Former Communist regains presidency in Mongolia

June 18, 1997
Issue 

By Eva Cheng

In Mongolia's May 19 presidential election, Nachagyn Bagabandi, chairperson of the Mongolian People's Revolutionary Party (MPRP, formerly the Communist Party), won with 61% of the vote, defeating incumbent President Punsalmaagiyn Ochirbat from the Democratic Union coalition of parties.

The position of president, created only in 1990, holds limited power. The dumping of the Democratic Union candidate appears a strong protest against the "free market" economic reforms of the current Democratic Union government rather than an endorsement of the Stalinist MPRP, which ruled Mongolia single-handedly from the revolution of 1921 until it was forced to share power with the opposition in 1990.

The collapse of the Soviet Union, which Mongolia relied on heavily, helped trigger crucial changes, including the resignation of the politburo of the MPRP, constitutional reforms to end one-party rule, allowing legal opposition parties for the first time, and the move to transform Mongolia into a "market economy".

The MPRP remained dominant initially. At the 1990 election to the parliament, the State Great Hural, it won 357 of the 430 seats, with 62% of the votes, and in 1992, 71 of the total of 76 reconstituted seats available.

Punsalmaagiyn Ochirbat, then a MPRP candidate, was selected in 1990 by the Great Hural as the country's first president. In the standing legislature — the Little Hural, a creation of the 1990 reforms — the MPRP also won 31 out of 50 seats.

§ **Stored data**
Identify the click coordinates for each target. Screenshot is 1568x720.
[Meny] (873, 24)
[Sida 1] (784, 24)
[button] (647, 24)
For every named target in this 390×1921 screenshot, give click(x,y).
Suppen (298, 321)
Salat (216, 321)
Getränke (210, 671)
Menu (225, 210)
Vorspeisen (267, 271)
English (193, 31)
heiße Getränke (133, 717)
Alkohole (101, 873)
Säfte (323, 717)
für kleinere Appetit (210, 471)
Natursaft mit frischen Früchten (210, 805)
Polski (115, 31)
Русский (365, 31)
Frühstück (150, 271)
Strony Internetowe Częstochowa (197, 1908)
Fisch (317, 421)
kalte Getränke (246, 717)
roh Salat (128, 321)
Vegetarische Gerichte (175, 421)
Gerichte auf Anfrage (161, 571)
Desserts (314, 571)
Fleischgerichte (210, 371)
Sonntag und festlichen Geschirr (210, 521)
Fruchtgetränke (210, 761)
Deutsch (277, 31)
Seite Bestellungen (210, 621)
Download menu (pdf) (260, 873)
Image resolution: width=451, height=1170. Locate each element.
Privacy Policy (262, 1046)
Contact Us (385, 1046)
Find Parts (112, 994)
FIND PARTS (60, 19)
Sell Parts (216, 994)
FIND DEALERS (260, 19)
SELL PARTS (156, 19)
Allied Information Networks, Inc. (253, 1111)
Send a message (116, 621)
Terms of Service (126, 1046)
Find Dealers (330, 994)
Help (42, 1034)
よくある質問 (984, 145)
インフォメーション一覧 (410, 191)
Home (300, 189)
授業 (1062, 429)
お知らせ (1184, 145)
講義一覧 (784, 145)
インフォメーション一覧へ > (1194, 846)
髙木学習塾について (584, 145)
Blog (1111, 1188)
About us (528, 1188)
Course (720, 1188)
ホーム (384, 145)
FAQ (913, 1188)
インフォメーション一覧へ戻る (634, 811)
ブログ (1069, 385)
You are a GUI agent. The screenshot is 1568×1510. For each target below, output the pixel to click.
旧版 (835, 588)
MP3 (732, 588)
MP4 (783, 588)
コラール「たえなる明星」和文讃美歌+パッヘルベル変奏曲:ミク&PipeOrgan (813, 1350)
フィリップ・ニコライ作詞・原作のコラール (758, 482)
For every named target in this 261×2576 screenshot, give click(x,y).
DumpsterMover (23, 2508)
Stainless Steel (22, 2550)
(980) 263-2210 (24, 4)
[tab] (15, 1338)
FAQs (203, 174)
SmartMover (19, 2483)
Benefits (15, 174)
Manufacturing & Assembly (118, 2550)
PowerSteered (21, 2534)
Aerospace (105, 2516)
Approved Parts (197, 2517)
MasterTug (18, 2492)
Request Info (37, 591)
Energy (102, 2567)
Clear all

§ **Exercise set**
1 - Translate this sentence from the article on Mongolia's presidential election into Spanish: "The position of president, created only in 1990, holds limited power."
2 - According to the article on Mongolia's presidential election, how many seats did the MPRP win in the Little Hural?
3 - Continue the article on Mongolia's presidential election from the point where it stops.

§ **Activity answers**
1 - El cargo de presidente, creado apenas en 1990, tiene un poder limitado.

2 - It won 31 of the 50 seats.

3 -
But in the country's first presidential election by popular vote in 1993, the Democratic Union won, with Punsalmaagiyn Ochirbat — who had just left the MPRP — as its candidate. In the Great Hural election 12 months ago, the Democratic Union captured 50 of the 76 seats.

The Democratic Union government switched Mongolia's economic "free market" transformation into higher gear. With the goal of integrating Mongolia into the world capitalist economy, it froze key government spending, lifted price controls, slashed pension rolls and embarked on de-nationalising 60% of state-owned property by the year 2000.

Living standards of the common people had already been seriously eroded since the drying up of assistance from the Soviet Union. Inflation went through the roof, and the people suffered a significant drop in real income.

But things worsened noticeably after the Democratic Union came into power. Consumer price rises doubled in the second half of 1996 to 7.3% per month, and in February this year, more than 100,000 women were summarily removed from the pension rolls. Government officials say these new measures are part of a "shock therapy", designed to shake up the economy.

The Democratic Union has shown little interest in transforming Mongolia in the interests of the common people. It is proud of its close relationship with the US Republican Party, whose backing it acknowledged as crucial to its electoral victory last year.

Prime Minister M. Enksaikhan said recently that Mongolia "needs a third force [beyond Russia and China] to lean on", naming the US as Mongolia's "third neighbour".

In 1995, US President Bill Clinton authorised the provision of military aid to Mongolia in addition to a new US$4.5 billion aid package. Of Mongolia's parliamentarians elected last year, 36% have been beneficiaries of grants from the US government-backed Asia Foundation, and eight came from NGOs aided by the Asia Foundation.